ASSIGNMENT: Set down each of the records below exactly as it reads. No pictures go into the copy.
------ DATA TO PROCESS ------
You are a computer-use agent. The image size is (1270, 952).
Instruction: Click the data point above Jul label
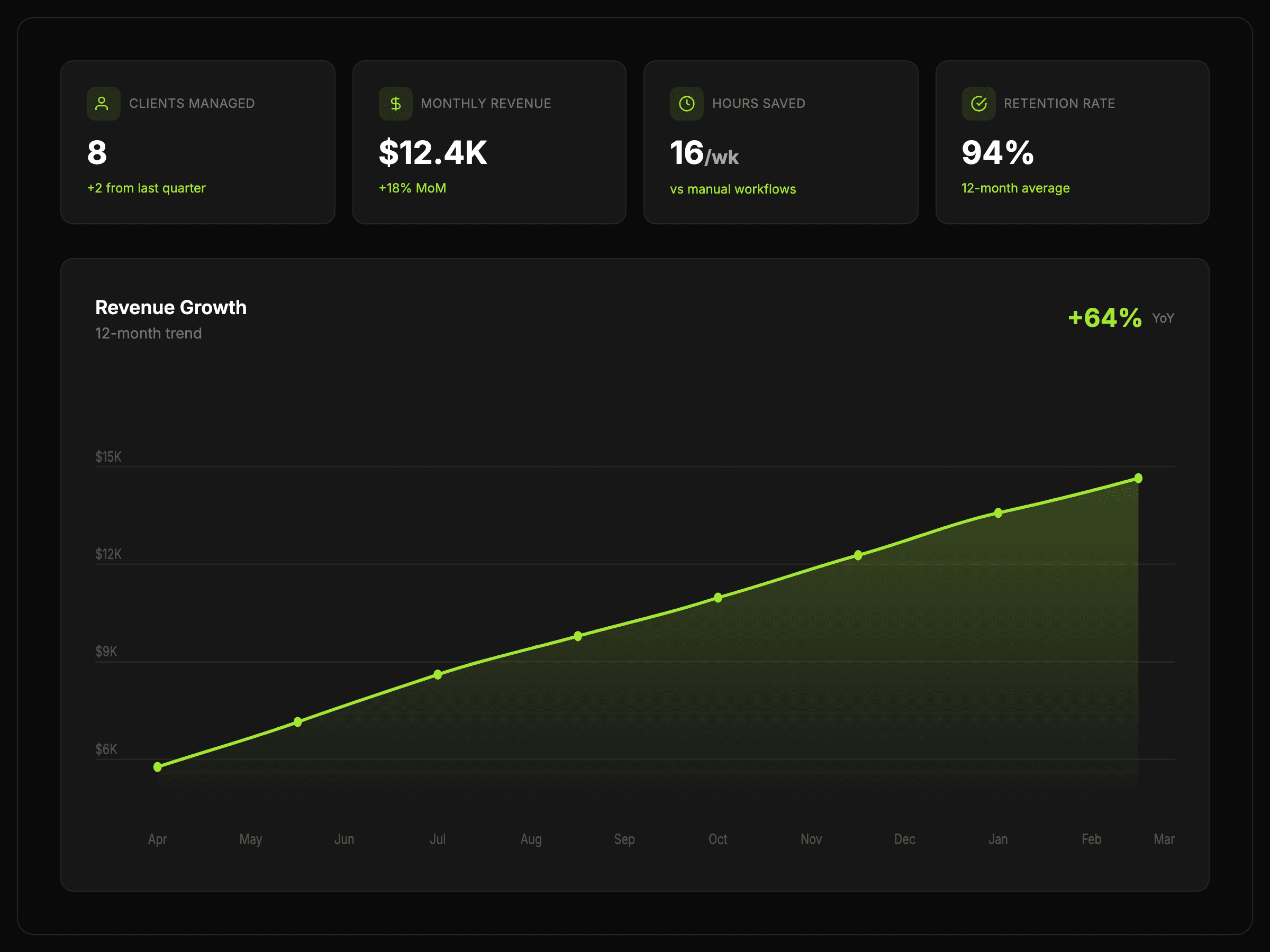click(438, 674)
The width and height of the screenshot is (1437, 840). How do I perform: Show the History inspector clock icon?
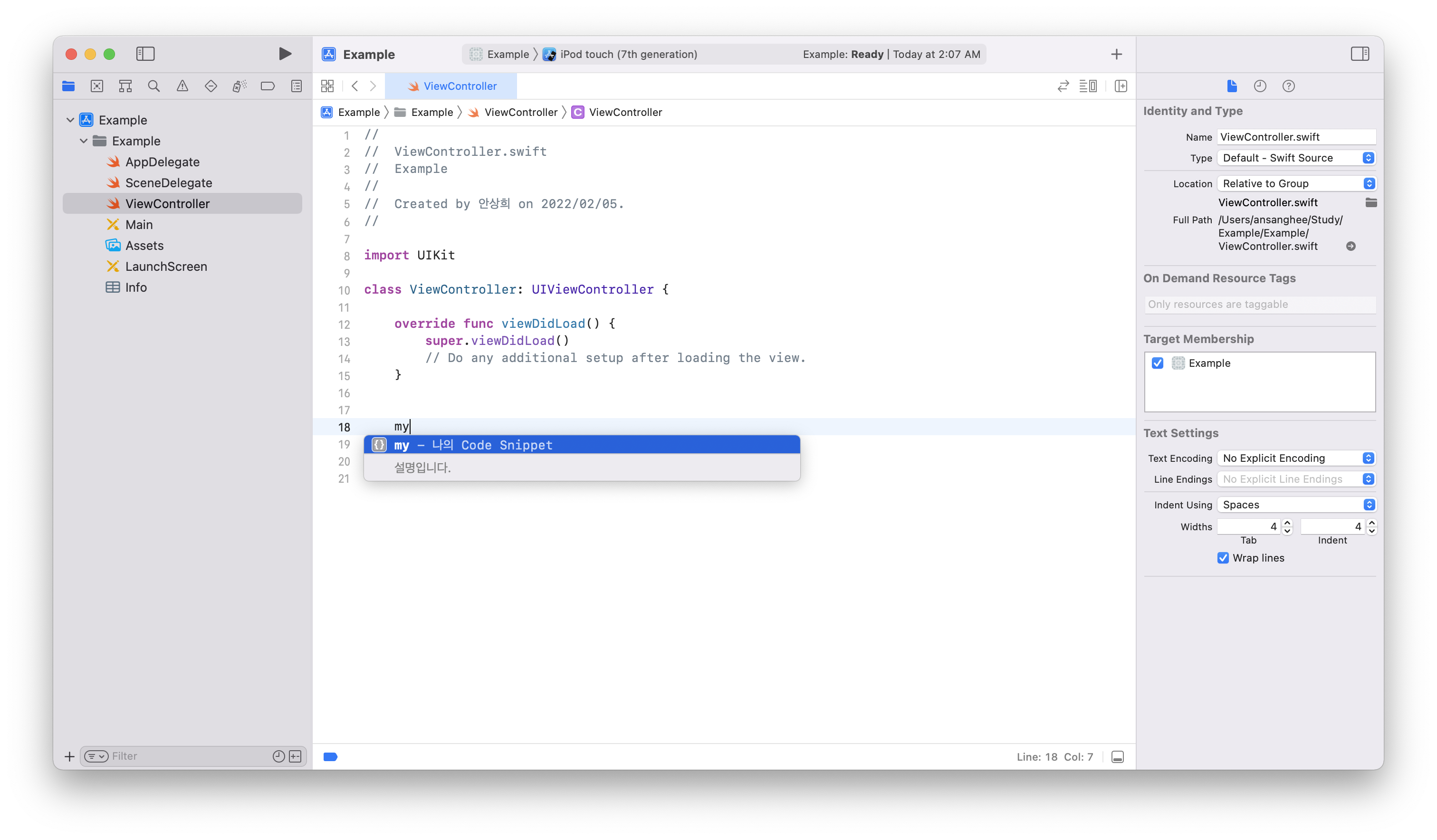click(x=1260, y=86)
------
RESPONSE TO THE EXERCISE:
You are a computer-use agent. The image size is (1270, 952).
Instruction: Click the data point above Jul label
click(438, 674)
The width and height of the screenshot is (1437, 840). How do I perform: Show the History inspector clock icon?
click(x=1260, y=86)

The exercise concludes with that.